The customs policy of US President Donald Trump is aimed not only at regulating the sphere of foreign trade, but also at localizing the production of many goods in the country. The Chinese authorities, having realized the consequences of increasing customs duties, began to push large manufacturers to expand their presence in other countries.
Image source: Lenovo
At least, as Nikkei Asian Review reports, the Chinese government is encouraging major Chinese companies with state support to set up manufacturing operations in Southeast Asia, Europe and the Middle East.

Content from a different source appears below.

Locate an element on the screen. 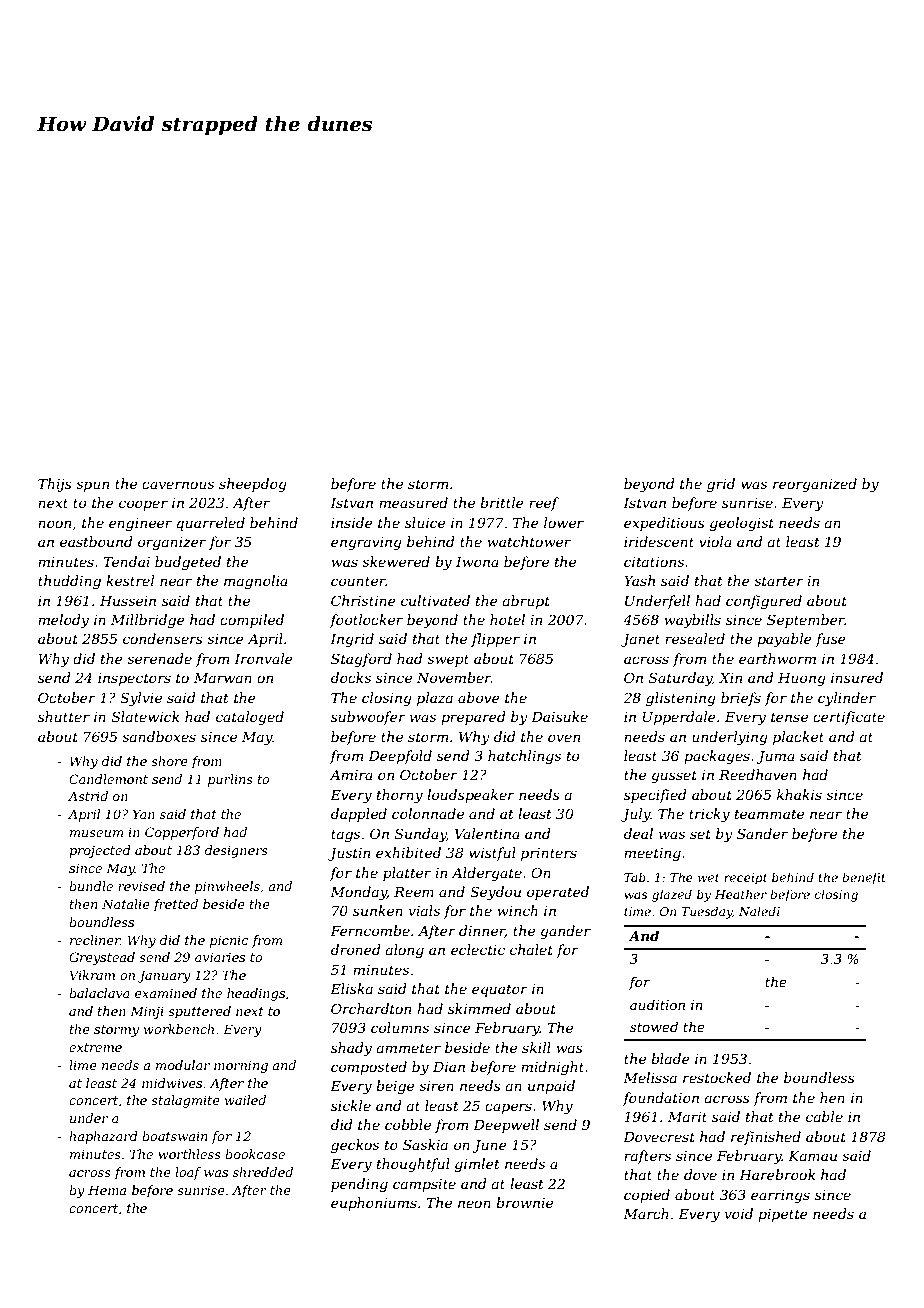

These measures are aimed at reducing the impact of U.S. import tariffs that are set to be imposed on products from China. Display maker BOE Technology and the world’s largest PC maker Lenovo Group have already shown a willingness to expand their presence outside China to offset the impact of U.S. import tariffs.
Against this backdrop, BOE is even considering investing in the capital of Hong Kong-based display and TV equipment manufacturer TPV, which has production facilities in Latin America and Europe. BOE is also prepared to take over some European monitor and display manufacturers if necessary. In the segment of displays using “electronic ink” technology, BOE considers the European market to be a priority. According to sources, BOE’s plans have not yet been finalized.
According to some reports, the Chinese authorities prohibit local companies from investing heavily in the production of LCD panels as such outside the country, but welcome the idea of organizing operations abroad for the assembly and testing of finished products. This allows not only to limit the export of technologies, but also to more quickly organize the release of products closer to the final sales markets.
Lenovo created a working group this year that is focused on expanding its business outside of China and the US – in Europe, for example. The company plans to launch laptop and desktop PC production in Saudi Arabia in 2026. Having such a site will allow Lenovo to serve not only the US market, but also Africa, Europe and the Middle East.
Chinese TV makers are also looking to reduce their reliance on Mexico, as the U.S. president has been less than welcoming of imports from its southern neighbor. TCL, for example, has been investing heavily in Vietnam in recent years. However, some Chinese display makers are trying to keep a low profile and watch the political developments, which are moving quickly and sometimes controversially.
Chinese automakers are forced to develop foreign markets due to the highest competition in their home market, many of them are aiming to organize the production of vehicles not only in Europe and Latin America, but also in the countries of Oceania, the Middle East and Africa. Even if there is a thaw in the “trade war” between the US and China, Chinese companies will seek to strengthen their presence outside their home market. Foreign investments by Chinese companies have been growing in recent years, reaching $162.8 billion last year. In recent years, large sums have been spent on developing production outside China by companies producing traction batteries and electric vehicles. At the same time, deals to absorb foreign businesses by China have noticeably decreased in number and amount. For China, in the context of increasing tensions in relations with the US, it is becoming important to maintain good relations with Europe.